The incident has raised yet more questions on building site safety and the interface between construction sites and public roads and footpaths.
Many building sites in Hong Kong extend beyond their legal site limits, obstructing footpaths and causing hazards in the road, with little or no safety protection for traffic or pedestrians. At the United Christian Hospital site, for example, there is no provision for pedestrians to walk along Hip Wo Street safely.
Buildings Department has repeatedly ignored or knocked back questions on the issue over the last few years, either claiming there are no safety issues or referring questions to other departments such as Labour or Highways. Yet as the licensing authority, Buildings Department approves all building and construction plans, including hoardings and the street interface.
Hong Kong is the easiest place in the world to get a construction permit, according to the World Bank.
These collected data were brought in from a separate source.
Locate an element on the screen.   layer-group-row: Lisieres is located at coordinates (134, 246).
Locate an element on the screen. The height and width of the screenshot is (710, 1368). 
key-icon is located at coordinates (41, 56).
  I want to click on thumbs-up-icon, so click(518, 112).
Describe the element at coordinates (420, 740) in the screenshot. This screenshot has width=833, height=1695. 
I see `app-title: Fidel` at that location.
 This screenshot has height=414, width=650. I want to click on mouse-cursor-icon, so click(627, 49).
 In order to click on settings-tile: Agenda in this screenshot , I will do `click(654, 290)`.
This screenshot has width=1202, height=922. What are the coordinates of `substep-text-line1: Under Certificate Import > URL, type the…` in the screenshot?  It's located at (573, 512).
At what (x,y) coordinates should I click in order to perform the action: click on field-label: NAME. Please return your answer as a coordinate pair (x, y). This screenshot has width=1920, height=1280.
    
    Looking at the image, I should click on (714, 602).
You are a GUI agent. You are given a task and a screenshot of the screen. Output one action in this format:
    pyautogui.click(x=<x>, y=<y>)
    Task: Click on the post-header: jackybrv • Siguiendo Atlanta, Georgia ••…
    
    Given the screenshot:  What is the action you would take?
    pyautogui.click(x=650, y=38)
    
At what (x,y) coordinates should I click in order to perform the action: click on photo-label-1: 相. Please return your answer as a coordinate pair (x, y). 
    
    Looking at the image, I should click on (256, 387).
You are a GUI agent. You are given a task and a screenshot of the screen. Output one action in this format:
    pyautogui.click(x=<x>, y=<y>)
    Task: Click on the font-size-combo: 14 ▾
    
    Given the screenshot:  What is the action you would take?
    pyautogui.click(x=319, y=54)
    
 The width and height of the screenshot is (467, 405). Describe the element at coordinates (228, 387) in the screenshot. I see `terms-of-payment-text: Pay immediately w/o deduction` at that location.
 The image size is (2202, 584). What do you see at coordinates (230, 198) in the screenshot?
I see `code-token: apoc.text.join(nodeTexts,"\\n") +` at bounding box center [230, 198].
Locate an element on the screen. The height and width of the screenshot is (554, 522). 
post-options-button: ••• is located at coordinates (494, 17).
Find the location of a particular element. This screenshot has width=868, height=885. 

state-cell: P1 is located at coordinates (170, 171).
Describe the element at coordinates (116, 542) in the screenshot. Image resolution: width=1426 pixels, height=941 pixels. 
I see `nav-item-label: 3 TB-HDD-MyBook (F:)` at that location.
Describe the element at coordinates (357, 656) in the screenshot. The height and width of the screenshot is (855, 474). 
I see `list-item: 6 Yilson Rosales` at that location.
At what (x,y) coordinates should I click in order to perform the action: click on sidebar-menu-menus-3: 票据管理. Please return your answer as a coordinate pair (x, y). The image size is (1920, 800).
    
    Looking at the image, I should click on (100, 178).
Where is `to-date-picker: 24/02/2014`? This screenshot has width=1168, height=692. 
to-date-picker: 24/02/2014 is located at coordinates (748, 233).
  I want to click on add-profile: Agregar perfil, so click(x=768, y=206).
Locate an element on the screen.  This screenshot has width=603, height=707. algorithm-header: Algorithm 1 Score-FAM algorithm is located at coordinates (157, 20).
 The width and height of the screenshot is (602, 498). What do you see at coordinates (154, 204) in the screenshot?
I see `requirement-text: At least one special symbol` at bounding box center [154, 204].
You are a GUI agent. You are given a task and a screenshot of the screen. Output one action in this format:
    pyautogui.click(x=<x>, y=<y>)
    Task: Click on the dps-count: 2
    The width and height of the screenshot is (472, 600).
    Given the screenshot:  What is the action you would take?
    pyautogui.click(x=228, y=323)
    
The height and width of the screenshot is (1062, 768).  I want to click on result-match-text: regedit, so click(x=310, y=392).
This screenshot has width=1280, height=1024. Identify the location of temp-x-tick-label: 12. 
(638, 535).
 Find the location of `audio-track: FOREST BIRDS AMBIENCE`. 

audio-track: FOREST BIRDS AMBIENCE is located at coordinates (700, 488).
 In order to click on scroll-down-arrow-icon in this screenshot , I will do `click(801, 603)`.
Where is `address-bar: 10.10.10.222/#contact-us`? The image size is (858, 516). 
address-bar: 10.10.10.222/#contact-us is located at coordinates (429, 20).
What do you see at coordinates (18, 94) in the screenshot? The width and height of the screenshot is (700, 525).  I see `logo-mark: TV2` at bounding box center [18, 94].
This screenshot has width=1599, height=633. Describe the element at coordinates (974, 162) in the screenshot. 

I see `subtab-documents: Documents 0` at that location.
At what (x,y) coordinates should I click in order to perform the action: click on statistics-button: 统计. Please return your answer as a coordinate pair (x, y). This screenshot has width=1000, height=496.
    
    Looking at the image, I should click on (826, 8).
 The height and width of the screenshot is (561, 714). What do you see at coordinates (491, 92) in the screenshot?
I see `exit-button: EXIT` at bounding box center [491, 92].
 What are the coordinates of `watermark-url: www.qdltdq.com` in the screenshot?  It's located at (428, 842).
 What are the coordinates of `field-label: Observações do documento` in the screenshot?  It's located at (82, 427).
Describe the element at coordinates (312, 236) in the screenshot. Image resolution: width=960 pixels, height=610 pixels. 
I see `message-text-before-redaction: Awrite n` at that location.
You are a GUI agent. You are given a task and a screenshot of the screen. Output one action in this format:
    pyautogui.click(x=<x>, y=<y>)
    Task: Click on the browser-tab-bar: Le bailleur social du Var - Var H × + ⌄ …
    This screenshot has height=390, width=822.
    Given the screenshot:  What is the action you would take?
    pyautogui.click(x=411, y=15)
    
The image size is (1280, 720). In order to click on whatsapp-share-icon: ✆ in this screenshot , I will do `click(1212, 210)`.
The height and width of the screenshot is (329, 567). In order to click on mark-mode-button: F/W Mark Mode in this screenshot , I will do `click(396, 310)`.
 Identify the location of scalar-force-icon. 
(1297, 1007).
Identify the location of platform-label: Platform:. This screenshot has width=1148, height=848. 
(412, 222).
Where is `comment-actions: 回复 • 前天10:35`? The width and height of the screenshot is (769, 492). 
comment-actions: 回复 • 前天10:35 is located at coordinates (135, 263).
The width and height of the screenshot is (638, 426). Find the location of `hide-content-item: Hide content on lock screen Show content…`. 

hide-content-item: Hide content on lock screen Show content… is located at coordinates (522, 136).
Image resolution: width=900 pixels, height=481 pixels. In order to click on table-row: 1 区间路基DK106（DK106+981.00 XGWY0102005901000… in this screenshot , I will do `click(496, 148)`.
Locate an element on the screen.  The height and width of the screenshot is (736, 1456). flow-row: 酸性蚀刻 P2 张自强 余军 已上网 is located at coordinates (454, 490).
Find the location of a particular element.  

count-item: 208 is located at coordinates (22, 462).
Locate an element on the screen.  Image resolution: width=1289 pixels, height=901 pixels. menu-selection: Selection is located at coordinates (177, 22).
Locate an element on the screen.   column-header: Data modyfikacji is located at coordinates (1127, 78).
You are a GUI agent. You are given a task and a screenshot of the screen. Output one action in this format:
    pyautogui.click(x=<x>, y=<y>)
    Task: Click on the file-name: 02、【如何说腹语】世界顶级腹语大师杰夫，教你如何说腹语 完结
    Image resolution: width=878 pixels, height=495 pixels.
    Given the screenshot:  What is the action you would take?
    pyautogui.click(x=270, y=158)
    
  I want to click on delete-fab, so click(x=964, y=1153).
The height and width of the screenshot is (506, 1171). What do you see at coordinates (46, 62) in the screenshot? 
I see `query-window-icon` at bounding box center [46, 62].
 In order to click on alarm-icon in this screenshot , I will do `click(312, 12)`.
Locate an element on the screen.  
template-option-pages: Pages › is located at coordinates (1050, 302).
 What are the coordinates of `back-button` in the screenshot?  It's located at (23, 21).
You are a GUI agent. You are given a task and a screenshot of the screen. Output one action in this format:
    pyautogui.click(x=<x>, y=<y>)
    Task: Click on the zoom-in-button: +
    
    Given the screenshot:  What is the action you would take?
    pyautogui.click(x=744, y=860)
Blatant law-breaking is tolerated or even encouraged: in 2018, Buildings Department refused to prosecute then-Secretary for Justice Teresa Cheng for alleged illegal building works at four of her properties, claiming it would be unfair to single her out.
UPDATE: A Buildings Department spokeswoman says it is “unfair” to say the department refused to answer questions, as it had receieved the questions but did not know there was an urgent deadline. We regret the misunderstanding. The department has now responded to questions.